▶ _Document_
Github user wgtmac commented on a diff in the pull request:
https://github.com/apache/orc/pull/245#discussion_r180961097
--- Diff: site/_docs/encodings.md ---
@@ -123,6 +127,41 @@ DIRECT_V2 | PRESENT | Yes | Boolean
RLE
| DATA | No | Unbounded base 128 varints
| SECONDARY | No | Unsigned Integer RLE v2
+In ORC 2.0, DECIMAL and DECIMAL_V2 encodings are introduced and scale
+stream is totally removed as all decimal values use the same scale.
+There are two difference cases: precision<=18 and precision>18.
+
+### Decimal Encoding for precision <= 18
+
+When precision is no greater than 18, decimal values can be fully
+represented by 64-bit signed integers which are stored in DATA stream
+and use signed integer RLE.
+
+Encoding | Stream Kind | Optional | Contents
+:------------ | :-------------- | :------- | :-------
+DECIMAL | PRESENT | Yes | Boolean RLE
+ | DATA | No | Signed Integer RLE v1
+DECIMAL_V2 | PRESENT | Yes | Boolean RLE
+ | DATA | No | Signed Integer RLE v2
+
+### Decimal Encoding for precision > 18
+
+When precision is greater than 18, decimal value is split into two
+parts: a signed integer stores higher 64 bits and an unsigned integer
+stores lower 64 bits. Therefore, a DATA stream is utilized to store
+the higher 64-bit signed integer of decimal values and a SECONDARY
+stream holds the lower 64-bit unsigned integer of decimal values.

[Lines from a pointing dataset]
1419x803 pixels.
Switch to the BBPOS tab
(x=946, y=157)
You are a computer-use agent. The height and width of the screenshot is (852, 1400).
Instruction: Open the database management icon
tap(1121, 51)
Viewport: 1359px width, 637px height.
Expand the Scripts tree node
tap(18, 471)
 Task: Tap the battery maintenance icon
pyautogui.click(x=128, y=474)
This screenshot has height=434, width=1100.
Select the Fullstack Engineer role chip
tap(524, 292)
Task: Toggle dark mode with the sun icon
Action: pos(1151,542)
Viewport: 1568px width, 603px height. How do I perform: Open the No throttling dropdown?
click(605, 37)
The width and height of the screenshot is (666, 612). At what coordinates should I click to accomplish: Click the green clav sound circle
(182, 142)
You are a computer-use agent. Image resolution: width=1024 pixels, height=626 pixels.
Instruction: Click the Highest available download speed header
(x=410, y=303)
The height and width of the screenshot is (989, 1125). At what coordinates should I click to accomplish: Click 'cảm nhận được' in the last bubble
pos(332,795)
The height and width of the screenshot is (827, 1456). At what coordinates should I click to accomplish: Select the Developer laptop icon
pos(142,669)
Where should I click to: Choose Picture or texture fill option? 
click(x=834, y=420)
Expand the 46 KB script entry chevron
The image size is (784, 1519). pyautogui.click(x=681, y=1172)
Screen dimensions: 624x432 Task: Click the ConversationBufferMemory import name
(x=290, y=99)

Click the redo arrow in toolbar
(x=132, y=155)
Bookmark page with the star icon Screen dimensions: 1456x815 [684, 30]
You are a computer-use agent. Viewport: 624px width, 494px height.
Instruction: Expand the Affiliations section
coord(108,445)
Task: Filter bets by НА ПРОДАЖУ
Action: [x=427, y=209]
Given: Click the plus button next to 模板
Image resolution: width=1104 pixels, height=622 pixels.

▶ _Given request A_
According to the decimal encoding diff, which stream is removed entirely in ORC 2.0?
▶ _Given request B_
Translate this sentence from the decimal encoding diff into Spanish: "When precision is no greater than 18, decimal values can be fully represented by 64-bit signed integers which are stored in DATA stream and use signed integer RLE."
▶ _Given request C_
Please carry on the decimal encoding diff from its last sentence.
These lines have nothing to do with the decimal encoding diff.

▶ _Final answer A_
The scale stream.

▶ _Final answer B_
Cuando la precisión no es mayor que 18, los valores decimales pueden representarse por completo mediante enteros con signo de 64 bits, que se almacenan en el flujo DATA y usan RLE de enteros con signo.

▶ _Final answer C_
+Both streams use RLE and are not optional in this case.
+
+Encoding | Stream Kind | Optional | Contents
+:------------ | :-------------- | :------- | :-------
+DECIMAL | PRESENT | Yes | Boolean RLE
+ | DATA | No | Signed Integer RLE v1
+ | SECONDARY | No | Unsigned Integer RLE v1
+DECIMAL_V2 | PRESENT | Yes | Boolean RLE
+ | DATA | No | Signed Integer RLE v1
+ | SECONDARY | No | Unsigned Integer RLE v2
--- End diff --
This would be hacky since we use int64_t and uint64_t to represent Int128
in C++. I can force to use signed integer RLE for uint64_t integers. Not sure
if java can do the same thing.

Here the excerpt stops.